The EMA paved the way in creating a regulatory framework for the development of biosimilars, whose scientific principles were later essentially reproduced by the World Health Organisation (WHO), and adopted in essence by reference regulatory bodies (including the United States' FDA). The biosimilar concept represents a shift of paradigm, which taken out of context, may raise concerns that could ultimately be detrimental to patients. Physicians and patients should be reassured that follitropin alfabearing biosimilars approved under the EMA standards provide a high quality alternative to original products [12]. Biosimilars bear essentially the same active substance as the reference product to which they are equivalent in quality, safety and efficacy, and with which they share the dose, and the route of administration for the same indications.
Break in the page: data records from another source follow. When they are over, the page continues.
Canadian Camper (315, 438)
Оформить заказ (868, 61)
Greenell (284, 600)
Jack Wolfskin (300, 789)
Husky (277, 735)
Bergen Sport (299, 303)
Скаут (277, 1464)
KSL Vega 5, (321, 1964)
Accordingly, in support of the rigor of the European regulatory framework, since the first biosimilar was launched in 2006, the number of reports on side effects, or on clinical consequences associated to immunogenicity, has not increased. In other words, in Europe there is no evidence of any particular therapeutic risk attributable specifically to the use of a biosimilar versus the originator. Therefore, Orvieto and Seifer’s assertion “(Biosimilars products and Gonal f®)… may still differ in strength, purity …” is an unproven claim, and there is no evidence to support that the risk-to-benefit balance of biosimilars exceeds that of original products. Contrarily, as stated by Weise et al. [2], from the EMA, “the risk for detection of new (serious) adverse effects after licensing is considered much lower for a biosimilar than for a biological containing a new or modified active substance”.